-- begin --

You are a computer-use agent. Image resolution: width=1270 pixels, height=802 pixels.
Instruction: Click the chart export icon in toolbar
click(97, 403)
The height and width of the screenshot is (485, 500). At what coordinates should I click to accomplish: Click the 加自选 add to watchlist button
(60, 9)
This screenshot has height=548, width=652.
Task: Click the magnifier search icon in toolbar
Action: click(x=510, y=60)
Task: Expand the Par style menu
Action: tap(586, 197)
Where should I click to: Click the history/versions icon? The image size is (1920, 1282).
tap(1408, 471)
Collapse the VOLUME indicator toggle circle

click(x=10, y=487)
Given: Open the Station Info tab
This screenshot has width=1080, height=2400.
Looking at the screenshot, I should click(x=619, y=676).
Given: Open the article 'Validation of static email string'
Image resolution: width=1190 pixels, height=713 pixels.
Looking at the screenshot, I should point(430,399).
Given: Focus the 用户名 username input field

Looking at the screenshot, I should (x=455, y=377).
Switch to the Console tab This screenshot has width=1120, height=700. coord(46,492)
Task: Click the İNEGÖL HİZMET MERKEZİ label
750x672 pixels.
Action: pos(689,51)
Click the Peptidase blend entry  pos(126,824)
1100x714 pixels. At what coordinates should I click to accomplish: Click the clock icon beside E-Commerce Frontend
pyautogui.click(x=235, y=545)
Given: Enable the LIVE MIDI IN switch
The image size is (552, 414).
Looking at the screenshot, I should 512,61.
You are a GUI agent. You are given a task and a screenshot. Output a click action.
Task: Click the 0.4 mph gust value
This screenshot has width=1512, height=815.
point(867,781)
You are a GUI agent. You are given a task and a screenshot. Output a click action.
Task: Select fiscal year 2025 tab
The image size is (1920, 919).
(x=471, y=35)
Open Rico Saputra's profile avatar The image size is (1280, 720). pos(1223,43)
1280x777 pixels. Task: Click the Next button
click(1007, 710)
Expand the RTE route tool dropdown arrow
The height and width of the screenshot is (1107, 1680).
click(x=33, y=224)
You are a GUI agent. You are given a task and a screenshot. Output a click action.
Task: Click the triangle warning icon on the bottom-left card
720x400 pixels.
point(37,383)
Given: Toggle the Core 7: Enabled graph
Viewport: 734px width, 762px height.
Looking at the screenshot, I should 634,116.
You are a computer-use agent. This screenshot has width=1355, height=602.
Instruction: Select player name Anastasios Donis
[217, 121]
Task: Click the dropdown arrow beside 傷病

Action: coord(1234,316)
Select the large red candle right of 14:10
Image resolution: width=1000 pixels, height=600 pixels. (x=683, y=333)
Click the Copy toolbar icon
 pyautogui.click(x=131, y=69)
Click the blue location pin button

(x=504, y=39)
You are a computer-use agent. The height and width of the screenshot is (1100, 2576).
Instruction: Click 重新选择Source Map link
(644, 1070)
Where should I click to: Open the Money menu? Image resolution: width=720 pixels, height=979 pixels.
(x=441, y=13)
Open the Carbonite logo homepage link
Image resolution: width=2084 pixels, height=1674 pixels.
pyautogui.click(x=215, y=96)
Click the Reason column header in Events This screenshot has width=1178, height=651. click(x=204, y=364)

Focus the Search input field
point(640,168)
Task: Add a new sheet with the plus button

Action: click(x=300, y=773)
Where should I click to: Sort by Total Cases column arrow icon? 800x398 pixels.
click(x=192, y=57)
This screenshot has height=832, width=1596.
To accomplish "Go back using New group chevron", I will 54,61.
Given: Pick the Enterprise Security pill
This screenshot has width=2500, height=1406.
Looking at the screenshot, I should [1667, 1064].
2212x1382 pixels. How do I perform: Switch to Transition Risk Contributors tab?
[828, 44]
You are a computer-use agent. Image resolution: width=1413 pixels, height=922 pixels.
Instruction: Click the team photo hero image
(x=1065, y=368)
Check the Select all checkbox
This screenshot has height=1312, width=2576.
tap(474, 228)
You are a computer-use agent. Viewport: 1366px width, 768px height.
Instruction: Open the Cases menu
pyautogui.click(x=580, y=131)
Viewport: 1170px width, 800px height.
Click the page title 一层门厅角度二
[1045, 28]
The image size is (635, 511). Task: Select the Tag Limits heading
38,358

-- end --

> [Exercise task]
Please rewrite all the records above, replacing "computer-use agent" with "desktop agent" everywhere it appears and leaving everything else unchanged.

> [Result of this task]
You are a desktop agent. Image resolution: width=1270 pixels, height=802 pixels.
Instruction: Click the chart export icon in toolbar
click(97, 403)
The height and width of the screenshot is (485, 500). At what coordinates should I click to accomplish: Click the 加自选 add to watchlist button
(60, 9)
This screenshot has height=548, width=652.
Task: Click the magnifier search icon in toolbar
Action: click(x=510, y=60)
Task: Expand the Par style menu
Action: tap(586, 197)
Where should I click to: Click the history/versions icon? The image size is (1920, 1282).
tap(1408, 471)
Collapse the VOLUME indicator toggle circle

click(x=10, y=487)
Given: Open the Station Info tab
This screenshot has width=1080, height=2400.
Looking at the screenshot, I should click(x=619, y=676).
Given: Open the article 'Validation of static email string'
Image resolution: width=1190 pixels, height=713 pixels.
Looking at the screenshot, I should point(430,399).
Given: Focus the 用户名 username input field

Looking at the screenshot, I should (x=455, y=377).
Switch to the Console tab This screenshot has width=1120, height=700. coord(46,492)
Task: Click the İNEGÖL HİZMET MERKEZİ label
750x672 pixels.
Action: pos(689,51)
Click the Peptidase blend entry  pos(126,824)
1100x714 pixels. At what coordinates should I click to accomplish: Click the clock icon beside E-Commerce Frontend
pyautogui.click(x=235, y=545)
Given: Enable the LIVE MIDI IN switch
The image size is (552, 414).
Looking at the screenshot, I should 512,61.
You are a GUI agent. You are given a task and a screenshot. Output a click action.
Task: Click the 0.4 mph gust value
This screenshot has width=1512, height=815.
point(867,781)
You are a GUI agent. You are given a task and a screenshot. Output a click action.
Task: Select fiscal year 2025 tab
The image size is (1920, 919).
(x=471, y=35)
Open Rico Saputra's profile avatar The image size is (1280, 720). pos(1223,43)
1280x777 pixels. Task: Click the Next button
click(1007, 710)
Expand the RTE route tool dropdown arrow
The height and width of the screenshot is (1107, 1680).
click(x=33, y=224)
You are a GUI agent. You are given a task and a screenshot. Output a click action.
Task: Click the triangle warning icon on the bottom-left card
720x400 pixels.
point(37,383)
Given: Toggle the Core 7: Enabled graph
Viewport: 734px width, 762px height.
Looking at the screenshot, I should 634,116.
You are a desktop agent. This screenshot has width=1355, height=602.
Instruction: Select player name Anastasios Donis
[217, 121]
Task: Click the dropdown arrow beside 傷病

Action: coord(1234,316)
Select the large red candle right of 14:10
Image resolution: width=1000 pixels, height=600 pixels. (x=683, y=333)
Click the Copy toolbar icon
 pyautogui.click(x=131, y=69)
Click the blue location pin button

(x=504, y=39)
You are a desktop agent. The height and width of the screenshot is (1100, 2576).
Instruction: Click 重新选择Source Map link
(644, 1070)
Where should I click to: Open the Money menu? Image resolution: width=720 pixels, height=979 pixels.
(x=441, y=13)
Open the Carbonite logo homepage link
Image resolution: width=2084 pixels, height=1674 pixels.
pyautogui.click(x=215, y=96)
Click the Reason column header in Events This screenshot has width=1178, height=651. click(x=204, y=364)

Focus the Search input field
point(640,168)
Task: Add a new sheet with the plus button

Action: click(x=300, y=773)
Where should I click to: Sort by Total Cases column arrow icon? 800x398 pixels.
click(x=192, y=57)
This screenshot has height=832, width=1596.
To accomplish "Go back using New group chevron", I will 54,61.
Given: Pick the Enterprise Security pill
This screenshot has width=2500, height=1406.
Looking at the screenshot, I should [1667, 1064].
2212x1382 pixels. How do I perform: Switch to Transition Risk Contributors tab?
[828, 44]
You are a desktop agent. Image resolution: width=1413 pixels, height=922 pixels.
Instruction: Click the team photo hero image
(x=1065, y=368)
Check the Select all checkbox
This screenshot has height=1312, width=2576.
tap(474, 228)
You are a desktop agent. Viewport: 1366px width, 768px height.
Instruction: Open the Cases menu
pyautogui.click(x=580, y=131)
Viewport: 1170px width, 800px height.
Click the page title 一层门厅角度二
[1045, 28]
The image size is (635, 511). Task: Select the Tag Limits heading
38,358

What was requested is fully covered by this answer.